• _REQUIRED ACTION_:
Nothing but an exact repetition of the entries should appear in the answer.

• _TASK INPUT_:
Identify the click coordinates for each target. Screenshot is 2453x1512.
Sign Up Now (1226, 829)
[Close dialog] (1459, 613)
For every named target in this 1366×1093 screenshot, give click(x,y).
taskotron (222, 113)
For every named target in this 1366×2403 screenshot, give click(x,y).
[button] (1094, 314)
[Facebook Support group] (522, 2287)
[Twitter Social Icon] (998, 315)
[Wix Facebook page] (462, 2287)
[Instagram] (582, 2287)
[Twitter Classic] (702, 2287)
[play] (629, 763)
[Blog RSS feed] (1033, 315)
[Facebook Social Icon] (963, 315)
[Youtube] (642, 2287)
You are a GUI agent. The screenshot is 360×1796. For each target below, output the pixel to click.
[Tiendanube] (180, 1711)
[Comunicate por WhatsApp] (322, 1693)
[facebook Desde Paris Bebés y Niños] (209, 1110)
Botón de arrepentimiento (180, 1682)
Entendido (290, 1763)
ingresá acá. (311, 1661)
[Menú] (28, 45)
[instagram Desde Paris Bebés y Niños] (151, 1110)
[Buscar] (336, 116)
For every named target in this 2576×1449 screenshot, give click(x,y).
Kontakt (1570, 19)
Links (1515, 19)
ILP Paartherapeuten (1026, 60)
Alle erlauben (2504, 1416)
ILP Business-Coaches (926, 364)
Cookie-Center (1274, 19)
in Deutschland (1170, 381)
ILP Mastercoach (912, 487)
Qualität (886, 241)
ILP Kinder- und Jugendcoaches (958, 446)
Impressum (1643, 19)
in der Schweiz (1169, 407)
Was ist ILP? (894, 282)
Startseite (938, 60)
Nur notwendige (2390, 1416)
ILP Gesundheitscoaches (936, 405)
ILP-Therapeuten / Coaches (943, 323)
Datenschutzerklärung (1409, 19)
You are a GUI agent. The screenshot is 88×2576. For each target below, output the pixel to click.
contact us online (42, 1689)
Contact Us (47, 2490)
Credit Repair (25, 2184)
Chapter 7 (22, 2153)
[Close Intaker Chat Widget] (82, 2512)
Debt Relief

• _RESULT FOR THIS EXERCISE_:
Identify the click coordinates for each target. Screenshot is 2453x1512.
Sign Up Now (1226, 829)
[Close dialog] (1459, 613)
For every named target in this 1366×1093 screenshot, give click(x,y).
taskotron (222, 113)
For every named target in this 1366×2403 screenshot, give click(x,y).
[button] (1094, 314)
[Facebook Support group] (522, 2287)
[Twitter Social Icon] (998, 315)
[Wix Facebook page] (462, 2287)
[Instagram] (582, 2287)
[Twitter Classic] (702, 2287)
[play] (629, 763)
[Blog RSS feed] (1033, 315)
[Facebook Social Icon] (963, 315)
[Youtube] (642, 2287)
You are a GUI agent. The screenshot is 360×1796. For each target below, output the pixel to click.
[Tiendanube] (180, 1711)
[Comunicate por WhatsApp] (322, 1693)
[facebook Desde Paris Bebés y Niños] (209, 1110)
Botón de arrepentimiento (180, 1682)
Entendido (290, 1763)
ingresá acá. (311, 1661)
[Menú] (28, 45)
[instagram Desde Paris Bebés y Niños] (151, 1110)
[Buscar] (336, 116)
For every named target in this 2576×1449 screenshot, give click(x,y).
Kontakt (1570, 19)
Links (1515, 19)
ILP Paartherapeuten (1026, 60)
Alle erlauben (2504, 1416)
ILP Business-Coaches (926, 364)
Cookie-Center (1274, 19)
in Deutschland (1170, 381)
ILP Mastercoach (912, 487)
Qualität (886, 241)
ILP Kinder- und Jugendcoaches (958, 446)
Impressum (1643, 19)
in der Schweiz (1169, 407)
Was ist ILP? (894, 282)
Startseite (938, 60)
Nur notwendige (2390, 1416)
ILP Gesundheitscoaches (936, 405)
ILP-Therapeuten / Coaches (943, 323)
Datenschutzerklärung (1409, 19)
You are a GUI agent. The screenshot is 88×2576. For each target below, output the pixel to click.
contact us online (42, 1689)
Contact Us (47, 2490)
Credit Repair (25, 2184)
Chapter 7 (22, 2153)
[Close Intaker Chat Widget] (82, 2512)
Debt Relief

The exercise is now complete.